How better to celebrate and commemorate this flowering of national identity than for Bengali settlers to attack Pahari villages in the Chittagong Hill Tracts on the eve of February 21, burning down 200 homes and going on a rampage that ended with at least two Paharis killed and countless others injured and arrested.
Of course the Chakmas and other ethnic minorities in the Hill Tracts and elsewhere in Bangladesh have never really been part of the national narrative.
From day one (in fact, their mistreatment predates independence) we have treated them like second-class citizens.
The 1997 peace treaty was supposed to resolve all the simmering tensions and the signing of the accord was a bold and long overdue act of leadership by the PM back during her first term in office.
But the truth of the matter is that the treaty has never been implemented fully by successive governments and the hills have remained a tinderbox of tensions and resentment.
But make no mistake about it: in the battle for control between the Bengali settlers and the Paharis, there is a right and a wrong.
It is the settlers who have a history of land-grabbing, who have unleashed a reign of terror in the Hill Tracts, and who are responsible for the lion’s share of the violence.
Certainly, there have been reprisal attacks on the settlers and certainly Paharis have committed atrocities of their own — but let us call a spade a spade.
Since independence we have made no efforts to integrate our ethnic minorities into the national project.
When he came to power in the mid-70s, military strong-man Ziaur Rahman went one step further, initiating a policy of encouraging ethnic Bengalis to settle in CHT in order to actively integrate their lands in CHT with the rest of the country.
Since then, militants waged a low-level insurgency until the 1997 peace treaty, but the insurgency was never widespread, never had much sympathy among the Pahari people, and never struck terror in the heart of the general population the way that more popular and ruthless insurgencies and movements have done elsewhere.
For the most part, Bangladesh’s ethnic minorities have wanted only their democratic, human, and civil rights.
If we had addressed their legitimate grievances, there would have been no insurgency, and if we implement the peace accord, we will have no reason to fear one in future.

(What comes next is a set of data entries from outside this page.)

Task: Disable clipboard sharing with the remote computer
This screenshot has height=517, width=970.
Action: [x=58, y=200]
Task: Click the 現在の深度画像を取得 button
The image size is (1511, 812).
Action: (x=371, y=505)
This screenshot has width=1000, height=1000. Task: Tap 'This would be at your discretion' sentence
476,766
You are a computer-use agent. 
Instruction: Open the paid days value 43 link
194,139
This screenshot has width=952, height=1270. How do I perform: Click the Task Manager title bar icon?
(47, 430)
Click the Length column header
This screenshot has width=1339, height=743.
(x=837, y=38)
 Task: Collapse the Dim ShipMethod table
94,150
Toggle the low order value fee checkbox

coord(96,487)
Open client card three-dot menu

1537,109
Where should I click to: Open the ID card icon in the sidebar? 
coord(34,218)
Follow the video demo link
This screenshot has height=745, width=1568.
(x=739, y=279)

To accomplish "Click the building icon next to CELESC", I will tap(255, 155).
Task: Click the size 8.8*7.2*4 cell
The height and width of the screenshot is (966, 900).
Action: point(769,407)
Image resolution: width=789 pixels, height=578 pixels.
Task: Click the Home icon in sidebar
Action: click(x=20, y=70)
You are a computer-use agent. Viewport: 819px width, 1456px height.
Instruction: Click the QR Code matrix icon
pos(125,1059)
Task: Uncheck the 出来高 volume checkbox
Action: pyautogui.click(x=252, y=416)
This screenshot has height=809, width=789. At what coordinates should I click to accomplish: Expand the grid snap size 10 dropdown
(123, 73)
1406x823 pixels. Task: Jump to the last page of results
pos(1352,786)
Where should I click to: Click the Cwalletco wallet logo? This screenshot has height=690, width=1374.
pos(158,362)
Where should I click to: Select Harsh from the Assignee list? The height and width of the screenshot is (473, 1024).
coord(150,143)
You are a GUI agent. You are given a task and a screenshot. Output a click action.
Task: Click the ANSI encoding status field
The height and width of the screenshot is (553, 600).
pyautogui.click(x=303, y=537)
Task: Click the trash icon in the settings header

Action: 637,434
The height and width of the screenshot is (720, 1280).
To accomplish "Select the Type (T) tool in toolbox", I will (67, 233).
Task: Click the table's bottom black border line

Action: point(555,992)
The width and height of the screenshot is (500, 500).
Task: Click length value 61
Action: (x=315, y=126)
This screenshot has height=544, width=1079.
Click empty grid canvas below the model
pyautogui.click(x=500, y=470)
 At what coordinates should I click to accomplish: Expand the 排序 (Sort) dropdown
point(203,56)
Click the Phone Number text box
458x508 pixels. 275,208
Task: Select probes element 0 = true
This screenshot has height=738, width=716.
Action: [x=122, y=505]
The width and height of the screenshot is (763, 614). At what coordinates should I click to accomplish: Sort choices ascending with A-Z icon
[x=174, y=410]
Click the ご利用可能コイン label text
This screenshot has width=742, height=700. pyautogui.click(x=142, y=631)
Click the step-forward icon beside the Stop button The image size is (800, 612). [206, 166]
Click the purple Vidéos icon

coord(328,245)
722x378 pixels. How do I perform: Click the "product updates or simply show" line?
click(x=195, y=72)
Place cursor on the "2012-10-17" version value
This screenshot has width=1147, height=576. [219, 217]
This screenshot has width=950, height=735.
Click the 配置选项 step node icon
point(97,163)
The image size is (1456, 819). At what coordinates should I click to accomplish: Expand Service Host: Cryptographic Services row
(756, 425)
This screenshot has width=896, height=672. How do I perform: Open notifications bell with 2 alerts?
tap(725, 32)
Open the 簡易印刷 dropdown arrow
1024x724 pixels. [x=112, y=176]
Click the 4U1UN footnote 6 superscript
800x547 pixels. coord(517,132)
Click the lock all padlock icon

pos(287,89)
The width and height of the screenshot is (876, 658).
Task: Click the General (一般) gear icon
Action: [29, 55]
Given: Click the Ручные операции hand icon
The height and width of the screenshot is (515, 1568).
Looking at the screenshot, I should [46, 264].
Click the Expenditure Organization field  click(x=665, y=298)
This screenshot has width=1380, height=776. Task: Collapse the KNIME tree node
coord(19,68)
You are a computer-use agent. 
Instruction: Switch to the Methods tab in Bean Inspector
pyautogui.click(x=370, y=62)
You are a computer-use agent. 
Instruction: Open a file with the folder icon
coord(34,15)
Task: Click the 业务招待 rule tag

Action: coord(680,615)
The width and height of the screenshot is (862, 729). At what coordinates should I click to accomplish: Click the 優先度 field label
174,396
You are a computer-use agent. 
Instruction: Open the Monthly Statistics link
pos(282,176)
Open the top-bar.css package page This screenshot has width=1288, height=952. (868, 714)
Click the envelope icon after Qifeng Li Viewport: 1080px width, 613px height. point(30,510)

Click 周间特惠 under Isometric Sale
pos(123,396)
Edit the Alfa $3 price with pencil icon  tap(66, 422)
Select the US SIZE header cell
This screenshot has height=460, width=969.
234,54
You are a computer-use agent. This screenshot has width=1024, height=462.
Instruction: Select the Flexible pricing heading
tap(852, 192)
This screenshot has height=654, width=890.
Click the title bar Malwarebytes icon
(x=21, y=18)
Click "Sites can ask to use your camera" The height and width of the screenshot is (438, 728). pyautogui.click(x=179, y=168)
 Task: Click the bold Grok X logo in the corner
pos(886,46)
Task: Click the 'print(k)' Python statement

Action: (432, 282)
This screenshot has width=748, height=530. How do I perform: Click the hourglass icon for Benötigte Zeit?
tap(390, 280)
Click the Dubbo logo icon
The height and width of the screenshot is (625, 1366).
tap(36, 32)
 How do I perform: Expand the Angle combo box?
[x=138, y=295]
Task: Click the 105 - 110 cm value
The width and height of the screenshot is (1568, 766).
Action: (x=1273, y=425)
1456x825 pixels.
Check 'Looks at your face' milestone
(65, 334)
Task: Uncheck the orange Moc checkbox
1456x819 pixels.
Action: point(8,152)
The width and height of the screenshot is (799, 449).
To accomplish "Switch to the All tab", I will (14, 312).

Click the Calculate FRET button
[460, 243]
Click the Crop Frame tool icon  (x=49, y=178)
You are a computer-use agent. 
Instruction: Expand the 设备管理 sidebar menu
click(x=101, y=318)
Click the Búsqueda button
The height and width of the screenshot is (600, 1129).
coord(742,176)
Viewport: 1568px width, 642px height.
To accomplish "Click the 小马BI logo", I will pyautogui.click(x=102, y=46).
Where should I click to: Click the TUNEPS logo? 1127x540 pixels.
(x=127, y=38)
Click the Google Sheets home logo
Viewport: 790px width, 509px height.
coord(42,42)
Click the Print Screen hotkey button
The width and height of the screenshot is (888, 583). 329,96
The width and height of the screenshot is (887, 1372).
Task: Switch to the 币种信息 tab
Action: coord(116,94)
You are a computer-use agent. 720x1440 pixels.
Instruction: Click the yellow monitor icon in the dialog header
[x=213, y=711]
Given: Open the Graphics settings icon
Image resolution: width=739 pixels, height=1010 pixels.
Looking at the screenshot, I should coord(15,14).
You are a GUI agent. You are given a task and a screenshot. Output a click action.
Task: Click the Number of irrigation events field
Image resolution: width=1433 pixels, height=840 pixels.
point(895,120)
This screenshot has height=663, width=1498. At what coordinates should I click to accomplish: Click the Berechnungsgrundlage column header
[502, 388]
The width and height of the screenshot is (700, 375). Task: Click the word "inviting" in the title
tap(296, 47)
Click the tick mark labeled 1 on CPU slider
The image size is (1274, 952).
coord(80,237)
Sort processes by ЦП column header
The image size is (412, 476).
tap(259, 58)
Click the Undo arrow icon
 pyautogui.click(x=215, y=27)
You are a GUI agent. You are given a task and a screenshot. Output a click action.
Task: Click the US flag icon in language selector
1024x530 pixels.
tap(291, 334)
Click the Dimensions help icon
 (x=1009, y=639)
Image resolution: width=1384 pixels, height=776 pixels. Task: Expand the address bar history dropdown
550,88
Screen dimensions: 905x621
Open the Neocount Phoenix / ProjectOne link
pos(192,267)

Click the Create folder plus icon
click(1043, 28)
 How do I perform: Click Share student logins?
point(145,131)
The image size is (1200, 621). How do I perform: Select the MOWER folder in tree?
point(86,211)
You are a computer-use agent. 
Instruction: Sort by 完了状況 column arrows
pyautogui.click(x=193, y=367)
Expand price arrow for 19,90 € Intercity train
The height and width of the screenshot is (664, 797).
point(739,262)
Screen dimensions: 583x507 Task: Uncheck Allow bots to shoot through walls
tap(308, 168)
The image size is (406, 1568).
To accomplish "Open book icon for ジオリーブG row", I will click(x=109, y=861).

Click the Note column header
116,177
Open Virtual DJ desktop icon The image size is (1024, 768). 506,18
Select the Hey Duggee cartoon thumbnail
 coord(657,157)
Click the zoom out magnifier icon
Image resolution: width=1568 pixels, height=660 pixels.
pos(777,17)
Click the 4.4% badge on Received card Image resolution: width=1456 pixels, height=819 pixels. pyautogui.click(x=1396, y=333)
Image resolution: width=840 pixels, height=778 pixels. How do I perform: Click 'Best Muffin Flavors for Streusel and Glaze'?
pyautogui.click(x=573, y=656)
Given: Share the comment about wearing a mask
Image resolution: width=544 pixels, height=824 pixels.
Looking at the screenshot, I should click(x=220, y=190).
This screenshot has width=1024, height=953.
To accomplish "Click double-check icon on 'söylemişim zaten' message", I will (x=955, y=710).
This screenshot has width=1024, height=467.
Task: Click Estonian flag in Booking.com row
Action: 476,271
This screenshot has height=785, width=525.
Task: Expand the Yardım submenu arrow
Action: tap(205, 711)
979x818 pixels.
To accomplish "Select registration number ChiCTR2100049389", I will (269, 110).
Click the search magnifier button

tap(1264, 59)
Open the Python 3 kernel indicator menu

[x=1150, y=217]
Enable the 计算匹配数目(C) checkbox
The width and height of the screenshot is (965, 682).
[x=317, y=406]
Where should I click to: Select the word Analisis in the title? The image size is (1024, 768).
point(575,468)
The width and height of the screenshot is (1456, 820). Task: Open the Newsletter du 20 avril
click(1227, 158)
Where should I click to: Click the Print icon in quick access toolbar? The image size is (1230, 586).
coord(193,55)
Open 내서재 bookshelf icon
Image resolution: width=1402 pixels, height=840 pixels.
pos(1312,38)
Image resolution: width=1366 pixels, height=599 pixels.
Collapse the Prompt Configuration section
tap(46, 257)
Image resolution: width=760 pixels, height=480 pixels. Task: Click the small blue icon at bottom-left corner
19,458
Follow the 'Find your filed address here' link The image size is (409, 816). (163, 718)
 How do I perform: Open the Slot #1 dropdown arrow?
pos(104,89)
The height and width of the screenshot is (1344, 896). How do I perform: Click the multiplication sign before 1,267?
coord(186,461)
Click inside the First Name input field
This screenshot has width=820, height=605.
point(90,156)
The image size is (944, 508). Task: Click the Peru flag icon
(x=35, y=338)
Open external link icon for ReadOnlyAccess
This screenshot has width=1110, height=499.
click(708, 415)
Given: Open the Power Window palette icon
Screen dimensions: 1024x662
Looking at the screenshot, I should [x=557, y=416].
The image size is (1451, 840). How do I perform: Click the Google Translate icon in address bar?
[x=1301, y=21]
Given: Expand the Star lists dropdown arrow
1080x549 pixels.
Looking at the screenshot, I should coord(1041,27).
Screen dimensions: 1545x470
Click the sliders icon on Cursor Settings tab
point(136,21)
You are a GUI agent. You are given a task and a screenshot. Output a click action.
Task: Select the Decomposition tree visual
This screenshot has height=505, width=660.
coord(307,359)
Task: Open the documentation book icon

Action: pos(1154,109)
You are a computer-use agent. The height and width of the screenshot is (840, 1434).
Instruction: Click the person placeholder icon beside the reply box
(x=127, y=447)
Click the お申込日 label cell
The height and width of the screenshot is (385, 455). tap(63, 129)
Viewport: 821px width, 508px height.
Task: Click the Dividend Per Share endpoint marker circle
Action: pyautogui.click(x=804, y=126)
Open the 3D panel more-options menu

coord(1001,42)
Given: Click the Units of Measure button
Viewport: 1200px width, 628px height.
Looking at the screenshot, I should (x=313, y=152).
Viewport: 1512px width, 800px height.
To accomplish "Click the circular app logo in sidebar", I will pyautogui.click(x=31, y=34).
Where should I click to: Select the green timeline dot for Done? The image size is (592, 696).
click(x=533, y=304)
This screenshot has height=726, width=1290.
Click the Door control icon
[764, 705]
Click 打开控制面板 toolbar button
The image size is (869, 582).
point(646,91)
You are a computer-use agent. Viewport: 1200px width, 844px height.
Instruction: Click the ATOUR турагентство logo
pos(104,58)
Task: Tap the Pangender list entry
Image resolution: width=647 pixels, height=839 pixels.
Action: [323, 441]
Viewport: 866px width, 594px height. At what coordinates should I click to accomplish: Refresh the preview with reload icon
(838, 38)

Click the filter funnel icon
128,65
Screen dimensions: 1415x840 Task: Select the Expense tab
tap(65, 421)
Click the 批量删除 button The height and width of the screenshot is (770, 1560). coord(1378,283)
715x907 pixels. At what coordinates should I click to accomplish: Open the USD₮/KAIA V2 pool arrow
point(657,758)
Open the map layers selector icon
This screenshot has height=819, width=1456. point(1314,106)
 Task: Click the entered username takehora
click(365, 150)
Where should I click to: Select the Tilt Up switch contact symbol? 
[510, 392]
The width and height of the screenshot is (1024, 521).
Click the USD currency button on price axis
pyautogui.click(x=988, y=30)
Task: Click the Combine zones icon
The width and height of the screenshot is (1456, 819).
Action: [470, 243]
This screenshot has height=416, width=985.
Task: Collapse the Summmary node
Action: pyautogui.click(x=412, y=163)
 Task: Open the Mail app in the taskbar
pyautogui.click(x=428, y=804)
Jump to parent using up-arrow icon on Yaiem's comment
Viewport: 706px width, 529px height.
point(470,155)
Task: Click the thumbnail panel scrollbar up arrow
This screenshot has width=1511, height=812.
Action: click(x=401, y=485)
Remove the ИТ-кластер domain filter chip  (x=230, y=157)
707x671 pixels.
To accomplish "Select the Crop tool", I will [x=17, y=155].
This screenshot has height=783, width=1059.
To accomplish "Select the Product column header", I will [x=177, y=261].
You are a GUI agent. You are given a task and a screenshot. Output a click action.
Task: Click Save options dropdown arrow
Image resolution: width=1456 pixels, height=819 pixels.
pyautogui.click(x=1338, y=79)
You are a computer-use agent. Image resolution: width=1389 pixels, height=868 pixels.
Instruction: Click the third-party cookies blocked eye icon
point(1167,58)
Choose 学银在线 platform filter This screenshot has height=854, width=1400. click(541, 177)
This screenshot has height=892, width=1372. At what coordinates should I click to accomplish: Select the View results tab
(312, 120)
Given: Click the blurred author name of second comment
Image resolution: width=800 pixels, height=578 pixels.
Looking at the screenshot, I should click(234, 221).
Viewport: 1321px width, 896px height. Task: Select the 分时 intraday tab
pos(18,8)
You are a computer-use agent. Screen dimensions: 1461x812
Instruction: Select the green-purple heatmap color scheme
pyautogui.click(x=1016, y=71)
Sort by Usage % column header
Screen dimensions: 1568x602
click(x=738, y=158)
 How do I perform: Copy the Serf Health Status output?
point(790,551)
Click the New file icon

As recent events have shown, almost all of the unrest in CHT is triggered by attacks by Bengali settlers.
The government must seriously listen to and take concrete steps to address the legitimate grievances of the Paharis.
For the local civilian administration and the armed forces to be unable to even keep Paharis safe in their own homes is, at the very least, a shameful dereliction of duty.
The proximity of the violence to February 21 forces one to ask: Is there some connection between our fetishistic glorification of the Bangla language and the short-shrift that non-Bengali ethnic minorities have received in independent Bangladesh?
It’s possible. One of the ironies of independence, as historian Afsan Chowdhury once remarked to me, was that we fought a war of independence to create a secular, open, democratic society in which religious and ethnic minorities would have more freedom than in Pakistan.
In the end what we created was a state that has reduced religious and ethnic minorities to secondclass citizens due to our linguistic, cultural, and ethnic chauvinism.
This would be more palatable if the chauvinism were a reflection of true pride in our identity and nation.
But the truth is the opposite. We have opted for chauvinism and xenophobia in place of self-respect and patriotism as national characteristics. It is the worst of both worlds.
Less than 40 years ago, we fought a war so that as a people we would have the right to determine our own destiny.
The price of self-determination is minority protection, and we owe to the nation’s ethnic minorities the right to live as free and equal citizens of the republic.
We need to implement the 1997 CHT accord and we need to rein in the Bengali settlers.
Crucially, we need to ensure that the army and the civilian administration protects the rights of all Bangladeshis in the Hill Tracts, not just those of the Bengalis.
If we fail in this endeavour and Bangladesh turns into a country with no place for ethnic and religious minorities, it is worth asking the question:
Did we really fight a war of independence only to establish a nation for Muslim Bengalis? It would be a shame if it were true.